本文对青稞进行发芽处理,主要探究发芽过程对其β-葡聚糖含量、分子量、抗氧化及抗炎作用的影响。实验结果表明:发芽过程中,β-葡聚糖的含量总体呈现先上升后下降的趋势,分子量从275.74 kDa持续降至114.63 kDa;和未发芽青稞β-葡聚糖相比,FRAP值、DPPH自由基和ABTS自由基抑制率等三项体外抗氧化能力测定指标分别上升了35.63%、248.64%、80.57%;此外,通过建立脂多糖(LPS)诱导结肠癌细胞(Caco-2)炎症模型发现,发芽青稞β-葡聚糖能明显提高细胞存活率,减少炎症因子肿瘤坏死因子(TNF-α)、白细胞介素-6(IL-6)和促炎因子前列腺素E2(PGE₂)、一氧化氮(NO)的分泌水平,降低丙二醛(MDA)生产量并增加超氧化物歧化酶(SOD)、谷胱甘肽(GSH)含量从而改善细胞炎症期间的氧化应激水平。综上得出,发芽处理能显著增强青稞β-葡聚糖抗氧化和抗炎作用,从而缓解肠道在炎症受到的损伤。
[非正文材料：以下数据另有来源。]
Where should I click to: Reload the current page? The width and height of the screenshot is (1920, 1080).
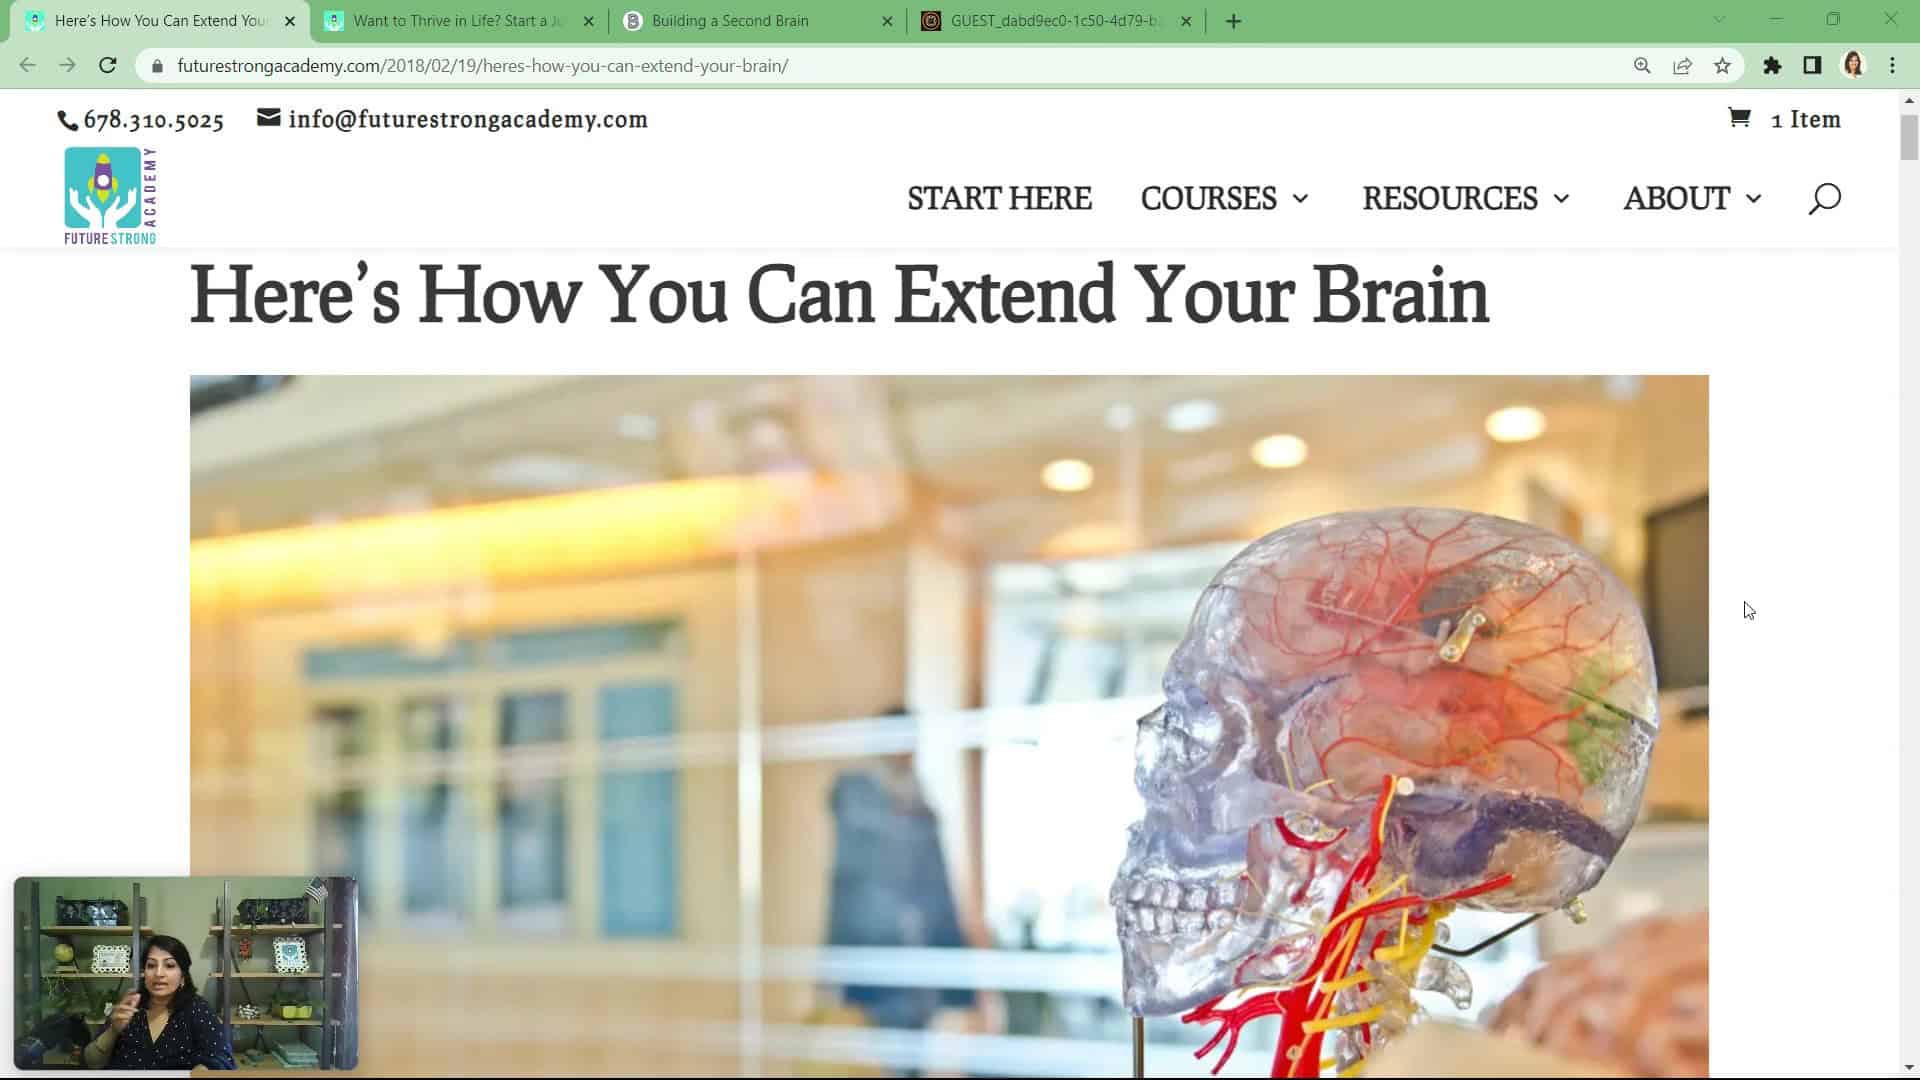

Effect of Germination on the Anti-oxidation and Anti-inflammatory of Qingke β-glucan

This article mainly explored the effects of the germination process of Qingke on its β-glucan content,molecular weight,anti-oxidation and anti-inflammatory effect. The results showed that during the germination process,the content of β-glucan increased at first and then decreased,and the molecular weight decreased from 275.74 kDa to 114.63 kDa;Compared with the non-germinated Qingke beta-glucan,the FRAP value,DPPH and ABTS inhibition rate of germinated Qingke beta-glucan had increased by 35.63%,248.64% and 80.57% respectively. In addition,it was found that germinated Qingke β-glucan could improve the cell survival rate,reduce the secretion levels of inflammatory factors TNF-α,IL-6 and pro-inflammatory factors PGE₂,NO,decrease the production of MDA,increase the content of SOD and GSH to improve the level of oxidative stress during cell inflammation significantly by establishing an LPS-induced Caco-2 cell inflammation model. In summary,germination treatment could significantly enhance the function of Qingke β-glucan to relieve intestinal inflammation damage.